**ACTIVITY:** Tally the lines below that contain the word "search". Only the total should be given.

**EXERCISE INPUT:**
****

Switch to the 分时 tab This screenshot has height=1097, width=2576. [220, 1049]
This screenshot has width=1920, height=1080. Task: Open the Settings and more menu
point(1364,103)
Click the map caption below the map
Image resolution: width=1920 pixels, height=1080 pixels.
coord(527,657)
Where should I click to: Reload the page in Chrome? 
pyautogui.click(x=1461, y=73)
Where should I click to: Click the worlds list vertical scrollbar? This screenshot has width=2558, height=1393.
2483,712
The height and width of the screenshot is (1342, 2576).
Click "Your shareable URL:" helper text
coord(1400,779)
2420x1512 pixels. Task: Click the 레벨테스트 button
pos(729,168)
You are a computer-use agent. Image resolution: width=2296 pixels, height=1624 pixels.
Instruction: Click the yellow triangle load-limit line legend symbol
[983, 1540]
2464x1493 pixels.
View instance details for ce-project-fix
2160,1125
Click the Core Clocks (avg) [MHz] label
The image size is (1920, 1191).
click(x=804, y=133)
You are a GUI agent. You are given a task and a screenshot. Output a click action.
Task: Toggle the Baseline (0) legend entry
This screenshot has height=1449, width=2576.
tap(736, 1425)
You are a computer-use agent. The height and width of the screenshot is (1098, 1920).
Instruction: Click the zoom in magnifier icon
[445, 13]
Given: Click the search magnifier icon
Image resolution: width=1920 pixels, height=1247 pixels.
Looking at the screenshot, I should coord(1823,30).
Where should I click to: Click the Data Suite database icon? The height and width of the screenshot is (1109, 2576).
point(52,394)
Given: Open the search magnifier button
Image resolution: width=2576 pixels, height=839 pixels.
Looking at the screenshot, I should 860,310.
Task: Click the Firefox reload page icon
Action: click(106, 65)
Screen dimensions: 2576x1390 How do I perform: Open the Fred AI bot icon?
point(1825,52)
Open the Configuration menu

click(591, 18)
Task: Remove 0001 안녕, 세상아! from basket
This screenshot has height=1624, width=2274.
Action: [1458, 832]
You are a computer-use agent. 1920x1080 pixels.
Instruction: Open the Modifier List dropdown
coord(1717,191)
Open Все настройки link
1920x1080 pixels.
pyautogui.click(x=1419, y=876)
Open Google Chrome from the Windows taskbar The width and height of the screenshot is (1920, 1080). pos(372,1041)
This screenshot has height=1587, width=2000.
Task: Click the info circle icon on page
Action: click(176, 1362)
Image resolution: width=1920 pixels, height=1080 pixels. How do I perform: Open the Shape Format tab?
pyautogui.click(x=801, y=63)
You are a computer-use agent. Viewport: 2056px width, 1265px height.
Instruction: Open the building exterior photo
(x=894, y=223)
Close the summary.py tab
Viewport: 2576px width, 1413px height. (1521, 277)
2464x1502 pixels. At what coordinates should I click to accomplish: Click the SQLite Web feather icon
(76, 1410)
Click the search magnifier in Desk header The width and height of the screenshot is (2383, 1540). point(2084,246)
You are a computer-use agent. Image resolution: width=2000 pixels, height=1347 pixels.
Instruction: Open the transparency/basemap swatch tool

****

**SOLVED PROBLEM:** 3